分散式系統：時間、時鐘和事件序列

2019 年 10 月 3 日
筆記

在程式中，我們經常需要知道事件序列，在單體應用中，事件序列是較為簡單的，最簡單的辦法就是用時間戳，但在分散式系統中，事件序列是很困難的，Leslie Lamport大神在論文Time, Clocks, and the Ordering of Events in a Distributed System討論了在分散式系統中時間、時鐘和事件序列的問題。

【1】分散式系統中物理時鐘存在的問題

邏輯時鐘是相對物理時鐘這個概念的，為什麼要提出邏輯時鐘，因為物理時鐘在分散式系統中存在一系列問題。在一台機器上的多個進程可以從一個物理時鐘中獲取時間戳，不管這個物理時鐘是否準確，只要是從一個物理時鐘獲取時間戳，我們都能獲得多個事件的相對時間順序。但是在分散式系統中，我們無法從一個物理時鐘獲取時間戳，只能從各自機器上物理時鐘獲取時間戳，而各台機器的物理時鐘是很難完全同步的，即使有NTP，精度也是有限的。所以在分散式系統中，是不能通過物理時鐘決定事件序列的。

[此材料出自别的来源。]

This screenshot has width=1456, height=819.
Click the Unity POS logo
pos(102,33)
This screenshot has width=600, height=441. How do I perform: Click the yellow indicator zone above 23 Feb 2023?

物理時鐘在分散式系統中也不是毫無用處，至少它一定程度上可以判斷在一台機器上的事件順序，同時分散式系統中還是有必要讓不同機器上的物理時鐘在一定精度內同步時間的，只是不作為決定事件序列的方法。

【2】偏序（Partial Ordering）

事件序列有兩種：偏序事件序列和全序事件序列。所謂的偏序指的是只能為系統中的部分事件定義先後順序。這裡的部分其實是有因果關係的事件。在論文Time, Clocks, and the Ordering of Events in a Distributed System中，偏序是由「happened before」引出的，我們先看一下"happened before"（表示為「->」）的定義：

Definition. The relation "->"on the set of events of a system is the smallest relation satisfying the following three conditions:

(1) If a and b are events in the same process, and a comes before b, then a->b.

(2) If a is the sending of a message by one process and b is the receipt of the same message by another process, then a->b.

(3) If a->b and b->c then a->c.

在分散式系統中，只有兩個發生關聯的事件（有因果關係），我們才會去關心兩者的先來後到關係。對於並發事件，他們兩個誰先發生，誰後發生，其實我們並不關心。偏序就是用來定義兩個因果事件的發生次序，即『happens before』。而對於並發事件（沒有因果關係），並不能決定其先後，所以說這種『happens before』的關係，是一種偏序關係。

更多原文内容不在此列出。